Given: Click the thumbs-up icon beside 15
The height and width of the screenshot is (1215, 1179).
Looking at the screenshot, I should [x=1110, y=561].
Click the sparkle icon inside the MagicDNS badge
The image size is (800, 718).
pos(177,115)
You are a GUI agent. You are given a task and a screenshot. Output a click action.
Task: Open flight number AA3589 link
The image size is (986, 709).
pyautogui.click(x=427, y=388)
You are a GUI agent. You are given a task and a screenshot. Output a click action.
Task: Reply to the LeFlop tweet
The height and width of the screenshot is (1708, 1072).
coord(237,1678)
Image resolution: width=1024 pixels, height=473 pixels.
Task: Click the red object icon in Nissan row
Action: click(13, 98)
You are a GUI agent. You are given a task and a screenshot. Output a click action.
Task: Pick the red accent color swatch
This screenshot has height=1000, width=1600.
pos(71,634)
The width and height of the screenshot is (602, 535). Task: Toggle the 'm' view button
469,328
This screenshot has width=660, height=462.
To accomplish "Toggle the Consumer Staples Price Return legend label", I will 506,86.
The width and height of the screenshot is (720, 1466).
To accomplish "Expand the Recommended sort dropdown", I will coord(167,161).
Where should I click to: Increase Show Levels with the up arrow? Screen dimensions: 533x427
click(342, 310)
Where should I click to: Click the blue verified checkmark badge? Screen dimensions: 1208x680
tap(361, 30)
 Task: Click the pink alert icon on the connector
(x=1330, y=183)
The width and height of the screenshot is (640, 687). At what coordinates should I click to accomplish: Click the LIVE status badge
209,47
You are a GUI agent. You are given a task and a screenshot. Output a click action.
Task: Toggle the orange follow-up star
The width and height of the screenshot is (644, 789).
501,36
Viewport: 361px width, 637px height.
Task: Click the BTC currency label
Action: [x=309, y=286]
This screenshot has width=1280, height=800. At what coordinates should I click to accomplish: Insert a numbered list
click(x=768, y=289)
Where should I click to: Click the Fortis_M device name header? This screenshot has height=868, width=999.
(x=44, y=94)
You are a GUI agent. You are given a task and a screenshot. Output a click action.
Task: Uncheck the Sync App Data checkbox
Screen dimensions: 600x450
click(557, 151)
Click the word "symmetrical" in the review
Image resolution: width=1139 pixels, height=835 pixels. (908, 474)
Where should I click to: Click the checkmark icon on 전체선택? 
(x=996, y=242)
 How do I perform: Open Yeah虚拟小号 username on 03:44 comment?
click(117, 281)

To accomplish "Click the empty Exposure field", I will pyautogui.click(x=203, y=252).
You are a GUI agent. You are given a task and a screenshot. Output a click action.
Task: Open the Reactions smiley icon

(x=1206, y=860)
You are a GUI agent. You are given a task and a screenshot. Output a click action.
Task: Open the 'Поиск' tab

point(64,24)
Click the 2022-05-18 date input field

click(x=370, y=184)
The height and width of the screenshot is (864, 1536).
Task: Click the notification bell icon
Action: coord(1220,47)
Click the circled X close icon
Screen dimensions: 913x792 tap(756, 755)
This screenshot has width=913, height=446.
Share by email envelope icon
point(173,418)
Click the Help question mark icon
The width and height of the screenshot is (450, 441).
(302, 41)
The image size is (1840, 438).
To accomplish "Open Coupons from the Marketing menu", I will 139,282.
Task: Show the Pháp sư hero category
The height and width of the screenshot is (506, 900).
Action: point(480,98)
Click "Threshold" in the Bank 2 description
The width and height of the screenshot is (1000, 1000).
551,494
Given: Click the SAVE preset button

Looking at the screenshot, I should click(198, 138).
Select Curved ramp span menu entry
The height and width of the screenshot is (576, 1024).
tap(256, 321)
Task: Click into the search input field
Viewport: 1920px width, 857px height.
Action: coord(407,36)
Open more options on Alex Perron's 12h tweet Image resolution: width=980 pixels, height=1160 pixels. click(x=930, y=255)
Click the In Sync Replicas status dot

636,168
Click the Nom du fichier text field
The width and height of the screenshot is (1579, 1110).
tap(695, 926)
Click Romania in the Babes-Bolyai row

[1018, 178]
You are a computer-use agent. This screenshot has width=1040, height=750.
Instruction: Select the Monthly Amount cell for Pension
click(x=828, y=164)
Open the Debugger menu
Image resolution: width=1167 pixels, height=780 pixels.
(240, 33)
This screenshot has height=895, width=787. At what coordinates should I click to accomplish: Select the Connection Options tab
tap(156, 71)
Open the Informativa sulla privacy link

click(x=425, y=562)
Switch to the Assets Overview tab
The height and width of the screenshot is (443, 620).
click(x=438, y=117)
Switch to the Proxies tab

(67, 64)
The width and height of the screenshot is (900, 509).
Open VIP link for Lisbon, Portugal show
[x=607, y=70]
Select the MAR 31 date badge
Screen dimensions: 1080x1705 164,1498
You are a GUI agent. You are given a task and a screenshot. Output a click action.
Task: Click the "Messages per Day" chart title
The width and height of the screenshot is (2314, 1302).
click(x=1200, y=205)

● ● ● ●

= Task details =
Whatever is in the entries above, write it out exactly.

= Answer to this problem =
Given: Click the thumbs-up icon beside 15
The height and width of the screenshot is (1215, 1179).
Looking at the screenshot, I should [x=1110, y=561].
Click the sparkle icon inside the MagicDNS badge
The image size is (800, 718).
pos(177,115)
You are a GUI agent. You are given a task and a screenshot. Output a click action.
Task: Open flight number AA3589 link
The image size is (986, 709).
pyautogui.click(x=427, y=388)
You are a GUI agent. You are given a task and a screenshot. Output a click action.
Task: Reply to the LeFlop tweet
The height and width of the screenshot is (1708, 1072).
coord(237,1678)
Image resolution: width=1024 pixels, height=473 pixels.
Task: Click the red object icon in Nissan row
Action: click(13, 98)
You are a GUI agent. You are given a task and a screenshot. Output a click action.
Task: Pick the red accent color swatch
This screenshot has height=1000, width=1600.
pos(71,634)
The width and height of the screenshot is (602, 535). Task: Toggle the 'm' view button
469,328
This screenshot has width=660, height=462.
To accomplish "Toggle the Consumer Staples Price Return legend label", I will 506,86.
The width and height of the screenshot is (720, 1466).
To accomplish "Expand the Recommended sort dropdown", I will coord(167,161).
Where should I click to: Increase Show Levels with the up arrow? Screen dimensions: 533x427
click(342, 310)
Where should I click to: Click the blue verified checkmark badge? Screen dimensions: 1208x680
tap(361, 30)
 Task: Click the pink alert icon on the connector
(x=1330, y=183)
The width and height of the screenshot is (640, 687). At what coordinates should I click to accomplish: Click the LIVE status badge
209,47
You are a GUI agent. You are given a task and a screenshot. Output a click action.
Task: Toggle the orange follow-up star
The width and height of the screenshot is (644, 789).
501,36
Viewport: 361px width, 637px height.
Task: Click the BTC currency label
Action: [x=309, y=286]
This screenshot has width=1280, height=800. At what coordinates should I click to accomplish: Insert a numbered list
click(x=768, y=289)
Where should I click to: Click the Fortis_M device name header? This screenshot has height=868, width=999.
(x=44, y=94)
You are a GUI agent. You are given a task and a screenshot. Output a click action.
Task: Uncheck the Sync App Data checkbox
Screen dimensions: 600x450
click(557, 151)
Click the word "symmetrical" in the review
Image resolution: width=1139 pixels, height=835 pixels. (908, 474)
Where should I click to: Click the checkmark icon on 전체선택? 
(x=996, y=242)
 How do I perform: Open Yeah虚拟小号 username on 03:44 comment?
click(117, 281)

To accomplish "Click the empty Exposure field", I will pyautogui.click(x=203, y=252).
You are a GUI agent. You are given a task and a screenshot. Output a click action.
Task: Open the Reactions smiley icon

(x=1206, y=860)
You are a GUI agent. You are given a task and a screenshot. Output a click action.
Task: Open the 'Поиск' tab

point(64,24)
Click the 2022-05-18 date input field

click(x=370, y=184)
The height and width of the screenshot is (864, 1536).
Task: Click the notification bell icon
Action: coord(1220,47)
Click the circled X close icon
Screen dimensions: 913x792 tap(756, 755)
This screenshot has width=913, height=446.
Share by email envelope icon
point(173,418)
Click the Help question mark icon
The width and height of the screenshot is (450, 441).
(302, 41)
The image size is (1840, 438).
To accomplish "Open Coupons from the Marketing menu", I will 139,282.
Task: Show the Pháp sư hero category
The height and width of the screenshot is (506, 900).
Action: point(480,98)
Click "Threshold" in the Bank 2 description
The width and height of the screenshot is (1000, 1000).
551,494
Given: Click the SAVE preset button

Looking at the screenshot, I should click(198, 138).
Select Curved ramp span menu entry
The height and width of the screenshot is (576, 1024).
tap(256, 321)
Task: Click into the search input field
Viewport: 1920px width, 857px height.
Action: coord(407,36)
Open more options on Alex Perron's 12h tweet Image resolution: width=980 pixels, height=1160 pixels. click(x=930, y=255)
Click the In Sync Replicas status dot

636,168
Click the Nom du fichier text field
The width and height of the screenshot is (1579, 1110).
tap(695, 926)
Click Romania in the Babes-Bolyai row

[1018, 178]
You are a computer-use agent. This screenshot has width=1040, height=750.
Instruction: Select the Monthly Amount cell for Pension
click(x=828, y=164)
Open the Debugger menu
Image resolution: width=1167 pixels, height=780 pixels.
(240, 33)
This screenshot has height=895, width=787. At what coordinates should I click to accomplish: Select the Connection Options tab
tap(156, 71)
Open the Informativa sulla privacy link

click(x=425, y=562)
Switch to the Assets Overview tab
The height and width of the screenshot is (443, 620).
click(x=438, y=117)
Switch to the Proxies tab

(67, 64)
The width and height of the screenshot is (900, 509).
Open VIP link for Lisbon, Portugal show
[x=607, y=70]
Select the MAR 31 date badge
Screen dimensions: 1080x1705 164,1498
You are a GUI agent. You are given a task and a screenshot. Output a click action.
Task: Click the "Messages per Day" chart title
The width and height of the screenshot is (2314, 1302).
click(x=1200, y=205)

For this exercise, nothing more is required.